Saint Petersburg School of New Cinema
- Rushnan Jaleel, in thin air (2025)
- Francisco Rojas, Shapeless Variations (2025)
- Viktoria Schmid, Rojo Žalia Blau (2025)
- Nicole Remy, A Certain Light (2024)
- Ryan Marino, The Visible Material (2024)
- Victor Van Rossem, Toward a Fundamental Theory of Physics (2025)
As a curator, I have long wanted to assemble a program dedicated to pure light and its texture — a kind of tribute to Stan Brakhage’s The Text of Light. In that film, Brakhage used only an ashtray, through which he scattered everything visible into barely perceptible flickers. In this program I tried to focus on the technical aspect, bringing together films that employ different shooting techniques. The selection begins with a simple handycam and ends with a striking construction made of 293 lenses — inviting the viewer on a journey through the many facets of cinema’s fundamental element. Everything is light.
Curator: Mark Petrovitsky
Through means of rephotography and refracted projection, the movements and luminescent surfaces of Berlin’s Alexanderplaz are transformed into vibrant fields of moving color.

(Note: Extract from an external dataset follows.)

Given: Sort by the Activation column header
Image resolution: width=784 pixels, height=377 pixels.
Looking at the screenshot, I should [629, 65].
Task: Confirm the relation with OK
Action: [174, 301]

A journey through different processes of capturing light using pinhole cameras (pinhole camera in Super 8 format), accompanied by a cassette recorder during the director residency at Nanolab (Daylesford, Australia). It represents a step between the interior and the exterior, between moving forward and going back. It is about the space the director inhabit, the one she walk through and capture over and over again.
Viktoria Schmid expands her reconstructions of analog color systems with an homage to glorious Technicolor. She shoots with 16mm color negative film, running it three times through a Bolex camera and exposing it each time through different filters – red, green, and blue. The three layers of color – and time – are recorded one on top of the other and precisely synchronized. Three locations, filmed over an extended period of time: Spain, a Baltic Sea resort in Lithuania, and a forest in Lower Austria.
A condensation of a handful of sunsets with various visual moods. Red and blue as opposites that still find a way to cohere. Concrete silhouettes over an ever-changing, expanding canvas. Every movement is collective, molecular. Over an invisible horizon, a chance presents itself to meditate on the “speed” of water (and the sea) and also for a more fluid kind of editing.
‘In thin air’ attempts to touch the invisible plane of pure image wedged between camera and subject, to move the world within the frame rather than turning the frame towards the world. Ruptures within the image allow visible subjects to be woven and sifted through the weave of the edit like strands of hair through fingers.
Toward a Fundamental Theory of Physics
Shot on 16mm film using a handcrafted Time-Slice camera with 293 lenses—a modern reinterpretation of the original device built by Tim Macmillan in the early 1980s—this experimental (3D) short offers a unique, tactile exploration of time and light as the raw materials and fundamental paradoxes of cinema.